Tuesday, November 22, 2011

The Twilight Saga: Breaking Dawn - Part 1

The Blue Lagoon

One cannot deny that Twilight smells of serious money, and following the Harry Potter film franchise had its final book split into two for that extra injection into the coffers. But I had to admit that Breaking Dawn Part 1 isn't as dreadful as the other two films that followed the first film, since they were essentially rehashing a lot of the same themes with Bella (Kristen Stewart) still being indecisive about whether she prefers the vampire or the wolf, and finally made up her mind here in marrying one of them right from the start.

And oh the fuss about what Bella is wearing for her wedding, and how a vampire can consummate a wedding is all but answered in this installment, I think. Inviting friends and family and plenty of other support characters appearing over the course of the three films so far whom you probably care less about, a union between a man and a woman spelt a heartbreak for werewolf Jacob (Taylor Lautner), who disappered for the most part, but not before tearing off his shirt to offer Team Jacob fans a glimpse of his rock hard abs before a half a movie absence. So Edward (Robert Pattinson) and Bella journey to Brazil and to its offshore island to make love, and Stephanie Meyer's imagination with award winning director Bill Condon's vision explains how powerful a vampire's orgasm can be.

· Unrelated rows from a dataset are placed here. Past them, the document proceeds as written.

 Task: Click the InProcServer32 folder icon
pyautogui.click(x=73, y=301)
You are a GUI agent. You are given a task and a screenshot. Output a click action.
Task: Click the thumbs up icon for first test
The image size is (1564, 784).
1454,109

In which case Edward decides to stay celibate thereafter knowing his pleasure equates to Bella's physical pain, until they found out that they had never thought to use contraceptives. After all, an undead producing seeds for offspring? One has to get past that plot point, with nary an explantion, in order for Breaking Dawn to work. As a teen movie, at least it got it right to have its main characters abstain from sex until marriage, but seriously family planning was never part of any serious discussion between Edward and Bella, adopting very common attitudes such as "it'll never happen to us". Well, guess what?

Reality quickly sinks in post-honeymoon stage especially when the couple faces a huge problem, in this case the disbelief that Bella can get pregnant (Wolf boy is still a virgin, so no hanky panky here...) and the decision whether or not to keep the baby since it's growing at an accelerated pace, and could be a half human half vampire monster, eating his mom from the inside out. Research shows the baby will be born through the breaking of all critical bones in the human body, so therein lies the existential dilemma - keep the baby and the mom dies, or kill the baby so that mom lives. Plenty of excellent soul searching stuff here by humans, vampires and wolves with the latter determined not to let something unknown threaten their very survival and existence.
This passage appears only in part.